Der Bewegungsregisseur Modris Tenisons verzichtete auf Tänze und alltägliche Bewegungen und studierte stattdessen beeindruckende Massenszenen ein: Menschliche Figuren erzeugten einen bestimmten Rhythmus und wiederholten verschiedene Bewegungen, um so natürliche Ereignisse wie Wind und Wellen sowie die Schwankungen des inneren Lebens eines Menschen darzustellen.
Das Bühnenbild und die Bewegungskomposition waren für das lettische Theater sehr innovativ. Ilmārs Blumbergs und auch Modris Tenisons hatten bereits künstlerische Erfahrungen im in den Kulturkanon aufgenommenen Ensemble „Rigaer Pantomime“ gesammelt. Beide Künstler gingen mit dem Text relativ frei um und suchten nach Ausdrucksformen, die der Idee des Werkes entsprachen und der bildenden und Bewegungskunst entstammten.
Die emotionelle Steigerung wurde größtenteils durch die Musik von Raimonds Pauls erreicht. Die Partitur wurde mit dem hervorragenden Kammerchor „Ave Sol“ unter Leitung des Dirigenten Imants Kokars aufgenommen. Die hymnische Musik war ein organischer Bestandteil der Gesamtstruktur der Aufführung, indem sie die Gefühle und Gedanken der Figuren deutlich widerspiegelte.
Die Besetzung war sehr unterschiedlich, besonders unter den Darstellern von Brand. Harijs Liepiņš stellte ihn als einen mehr oder weniger klassischen Helden dar, der außerhalb der Massen steht und einsam und manchmal sehr emotional ist. Auch bei der Darstellung von Brand verlor er seine eigene Theatralität keineswegs und betonte Brands Romantik, die sonst in der Aufführung nicht hervorgehoben wurde. Juris Strenga war im Vergleich zu Liepiņš viel gelassener, wurde eher zum Teil des Ensembles und des gesamten Zeichensystems der Aufführung. Die Askese und Scharfsinnigkeit von Strengas Brand wurde durch die schmale Statur des Schauspielers selbst hervorgehoben. Im Unterschied zu Harijs Liepiņš vermied Strenga das im Ibsens lyrischen Text vorkommende Pathos, sorgte aber dafür, dass jeder Gedanke die ZuschauerInnen erreichte. Der von Strenga dargestellte Brand wurde dadurch etwas zeitgenössischer. Diese Darstellung ist auch in der Videoaufnahme der Aufführung zu sehen und gilt als Strengas höchste berufliche Leistung.

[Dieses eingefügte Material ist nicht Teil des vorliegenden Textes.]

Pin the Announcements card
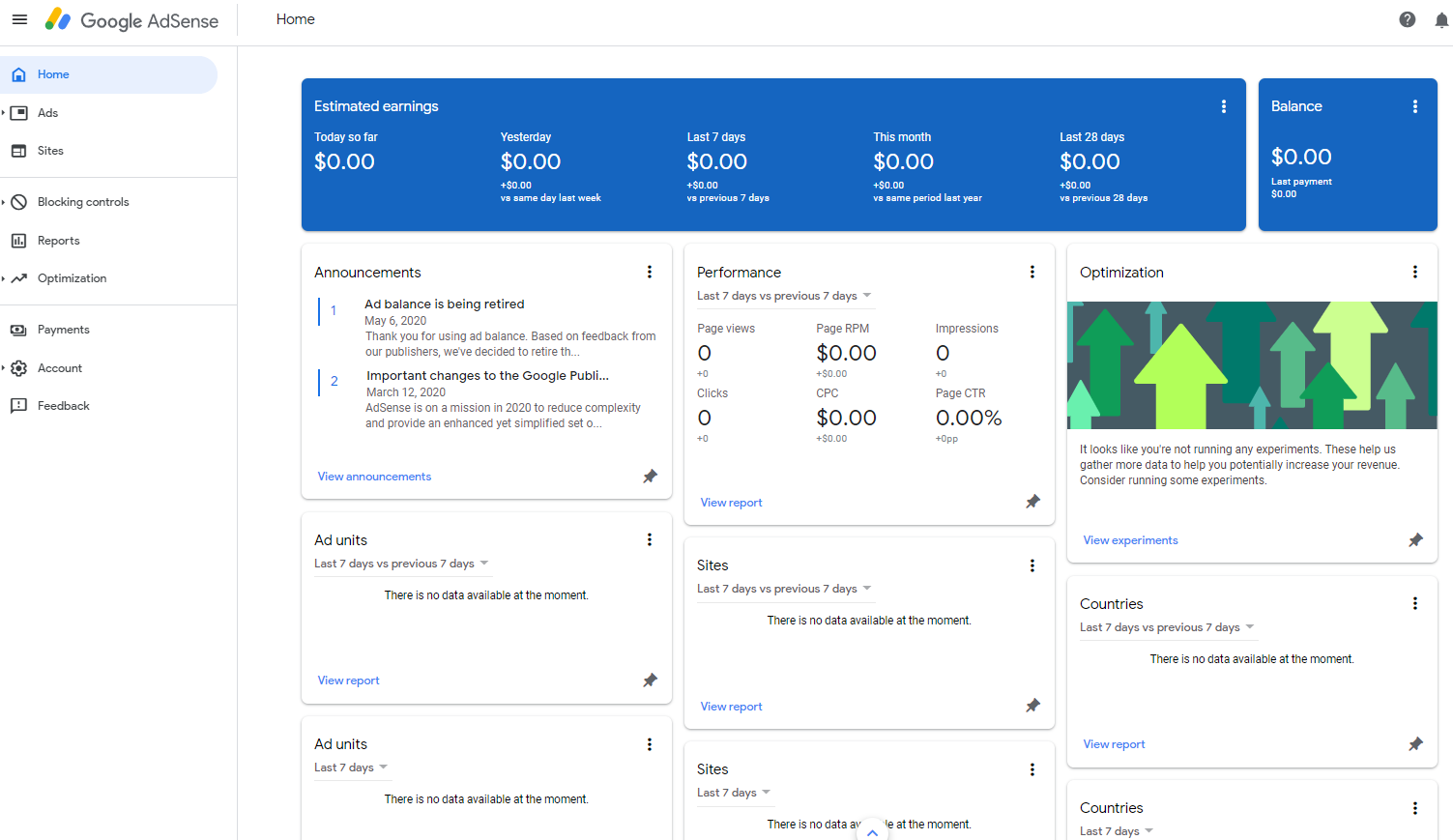The height and width of the screenshot is (840, 1453). 650,476
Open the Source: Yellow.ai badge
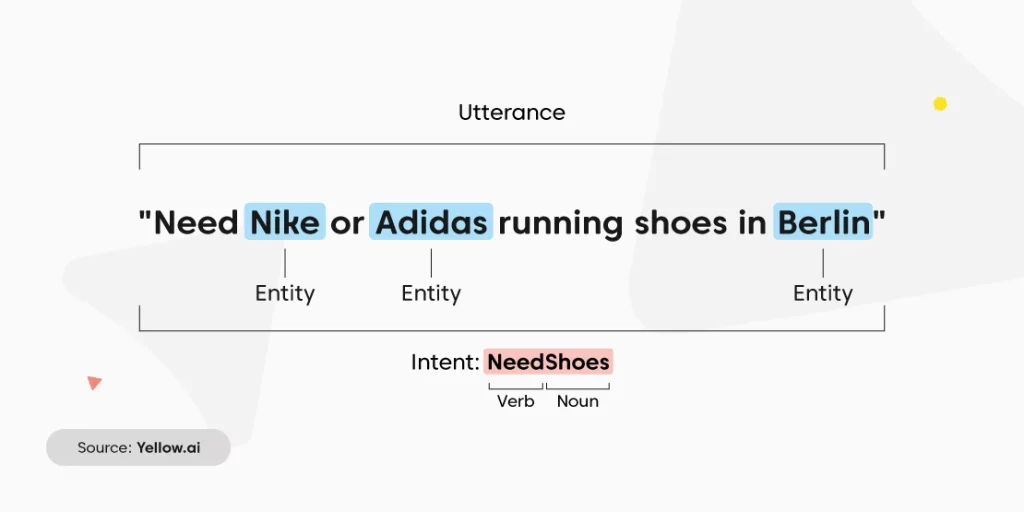The height and width of the screenshot is (512, 1024). click(138, 447)
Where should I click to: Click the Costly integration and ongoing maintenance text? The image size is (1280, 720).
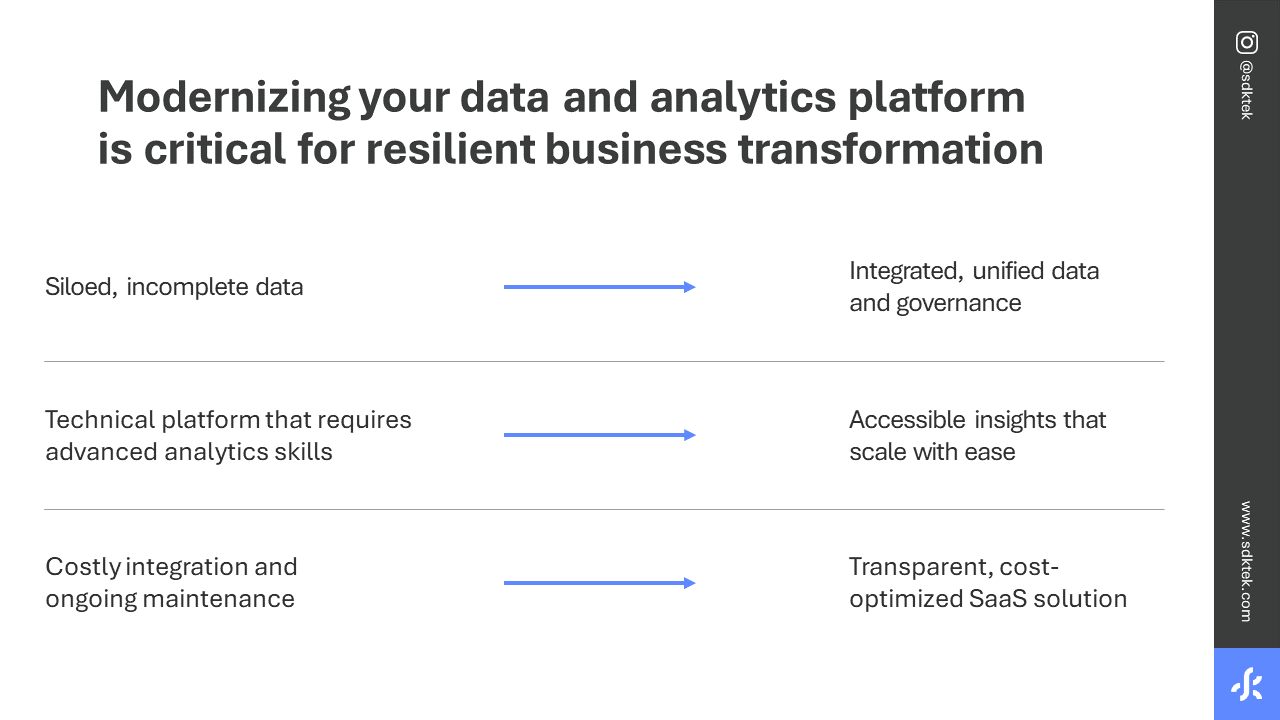[x=171, y=583]
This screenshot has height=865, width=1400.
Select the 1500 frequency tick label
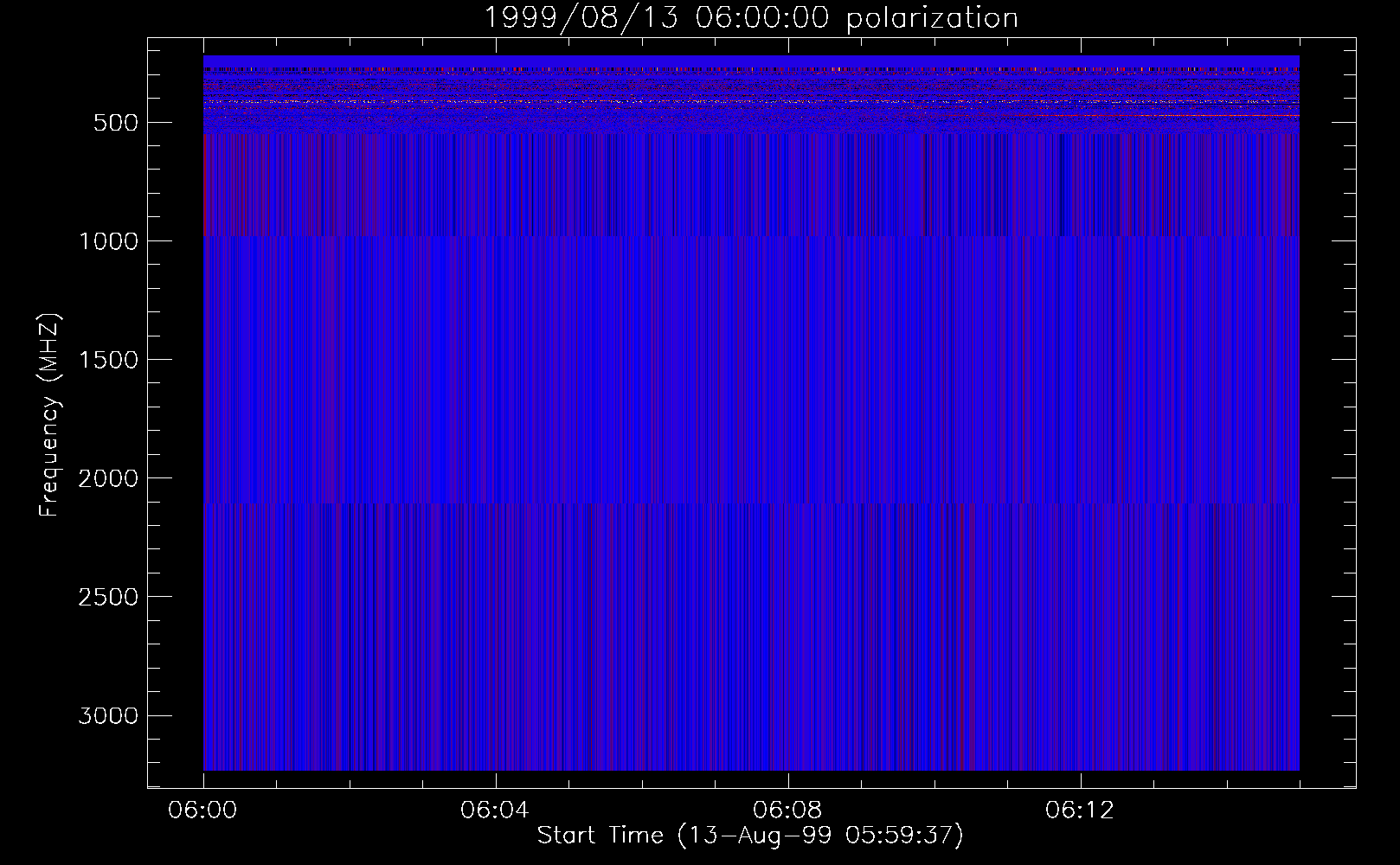pos(108,360)
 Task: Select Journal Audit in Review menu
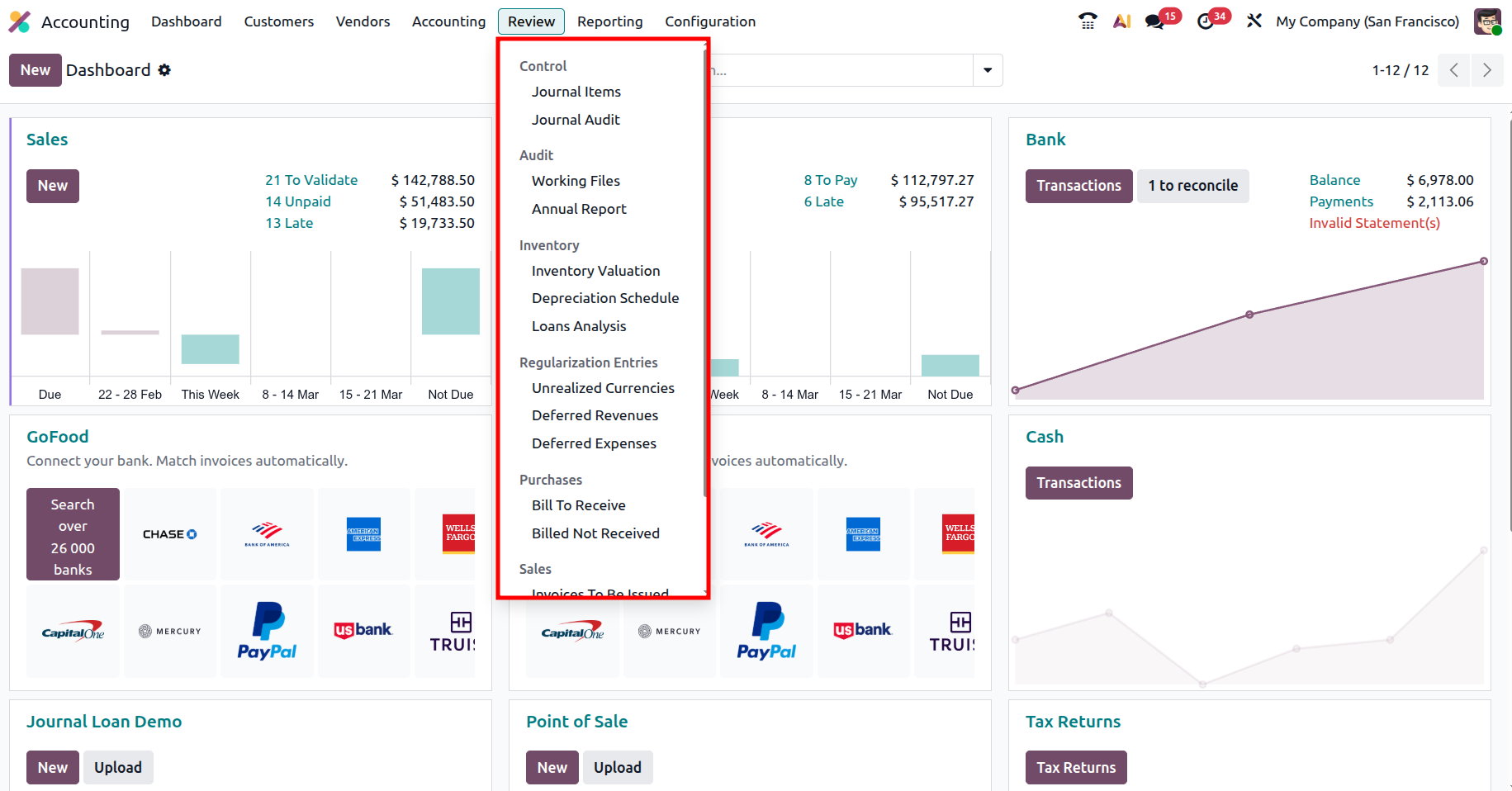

Die Aufführung von „Brand“ mit Juris Strenga in der Titelrolle wurde zum Höhepunkt der Gastspiele des Daile-Theaters in Moskau im Jahre 1978. Die ZuschauerInnen stürmten jede Vorstellung. Um das Gastspiel des Rigaer Theaters zu sehen, sollen Leute zwei Eintrittskarten für den neuesten „Blockbuster“ der Theaterszene, „Den Meister und Margarita“ im berühmten Taganka-Theater, gegen eine einzige Eintrittskarte für „Brand“ getauscht haben.
Die Aufführung wurde 147-mal bis 1987 gespielt. Laut Theaterwissenschaftlerin Lilija Dzene ist der Hauptwert der Aufführung die Fähigkeit, ein dramatisch kompliziertes Material in eine zeitgenössische Sprache umzuwandeln, die die ZuschauerInnen direkt und zeitgemäß anspricht: „Die größten Leistungen von Arnolds Liniņš sind seine aktive Gesinnung gegenüber dem dramatischen Material und die Überzeugung davon, dass die Gegenwartsgesellschaft Ibsens Botschaft braucht. [..] Arnolds Liniņš hat durch seine Interpretation eines der kompliziertesten Dramen in einen Maßstab für den Sinn des Lebens umgewandelt.“ Die künstlerische Sprache der Aufführung wirkt auch heutzutage modern, dies lässt sich in den gelegentlich veranstalteten öffentlichen Vorstellungen der Videoaufnahme beweisen: Im 21. Jahrhundert ist sie sowohl im Daile-Theater als auch im Fernsehen gezeigt worden.